(Records)
========================================

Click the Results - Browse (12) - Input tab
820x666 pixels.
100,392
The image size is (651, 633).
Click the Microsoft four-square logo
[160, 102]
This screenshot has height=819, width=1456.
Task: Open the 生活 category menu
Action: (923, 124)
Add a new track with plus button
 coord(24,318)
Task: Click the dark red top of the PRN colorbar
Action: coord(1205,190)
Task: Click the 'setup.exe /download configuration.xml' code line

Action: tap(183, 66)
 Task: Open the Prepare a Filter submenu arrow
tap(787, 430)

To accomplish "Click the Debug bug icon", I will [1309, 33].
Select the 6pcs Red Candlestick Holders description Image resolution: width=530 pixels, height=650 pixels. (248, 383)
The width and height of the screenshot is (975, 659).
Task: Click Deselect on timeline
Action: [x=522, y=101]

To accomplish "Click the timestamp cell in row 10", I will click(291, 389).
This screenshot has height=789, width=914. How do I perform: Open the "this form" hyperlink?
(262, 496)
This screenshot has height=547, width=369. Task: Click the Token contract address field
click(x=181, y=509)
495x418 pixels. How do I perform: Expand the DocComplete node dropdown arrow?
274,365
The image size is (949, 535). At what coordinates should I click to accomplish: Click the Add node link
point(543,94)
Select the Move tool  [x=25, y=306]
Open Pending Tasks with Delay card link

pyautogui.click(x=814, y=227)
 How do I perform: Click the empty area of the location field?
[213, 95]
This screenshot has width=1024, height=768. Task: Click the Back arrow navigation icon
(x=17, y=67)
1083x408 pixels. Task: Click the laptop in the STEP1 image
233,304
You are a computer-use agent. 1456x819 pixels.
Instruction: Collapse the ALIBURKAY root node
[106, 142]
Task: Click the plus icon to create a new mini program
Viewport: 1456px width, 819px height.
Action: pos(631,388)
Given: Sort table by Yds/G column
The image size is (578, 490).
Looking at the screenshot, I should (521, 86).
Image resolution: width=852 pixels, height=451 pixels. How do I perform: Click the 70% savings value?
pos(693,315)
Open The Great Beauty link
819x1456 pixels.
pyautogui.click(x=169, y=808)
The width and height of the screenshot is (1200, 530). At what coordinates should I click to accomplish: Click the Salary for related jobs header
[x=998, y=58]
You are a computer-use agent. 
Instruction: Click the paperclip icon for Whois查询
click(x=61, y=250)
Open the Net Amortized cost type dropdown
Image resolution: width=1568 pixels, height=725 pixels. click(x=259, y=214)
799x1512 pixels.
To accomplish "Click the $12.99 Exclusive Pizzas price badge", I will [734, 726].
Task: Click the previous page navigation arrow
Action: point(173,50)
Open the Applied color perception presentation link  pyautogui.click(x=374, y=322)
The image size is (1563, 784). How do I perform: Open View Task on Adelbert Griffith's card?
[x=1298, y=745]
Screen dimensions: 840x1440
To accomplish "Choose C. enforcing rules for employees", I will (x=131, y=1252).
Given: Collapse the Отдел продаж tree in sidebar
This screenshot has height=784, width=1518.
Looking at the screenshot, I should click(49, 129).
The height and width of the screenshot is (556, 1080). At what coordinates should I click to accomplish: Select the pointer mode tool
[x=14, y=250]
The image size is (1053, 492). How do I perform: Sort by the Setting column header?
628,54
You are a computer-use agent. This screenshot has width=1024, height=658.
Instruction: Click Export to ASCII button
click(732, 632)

========================================

EXERCISE OBJECTIVE: Could you rewrite the records from the line containing "Screen dimensions: 840x1440" through the end of the records, switching "ASCII" to "CSV" and leaving everything else unchanged?

SOLUTION BELOW:
Screen dimensions: 840x1440
To accomplish "Choose C. enforcing rules for employees", I will (x=131, y=1252).
Given: Collapse the Отдел продаж tree in sidebar
This screenshot has height=784, width=1518.
Looking at the screenshot, I should click(49, 129).
The height and width of the screenshot is (556, 1080). At what coordinates should I click to accomplish: Select the pointer mode tool
[x=14, y=250]
The image size is (1053, 492). How do I perform: Sort by the Setting column header?
628,54
You are a computer-use agent. This screenshot has width=1024, height=658.
Instruction: Click Export to CSV button
click(732, 632)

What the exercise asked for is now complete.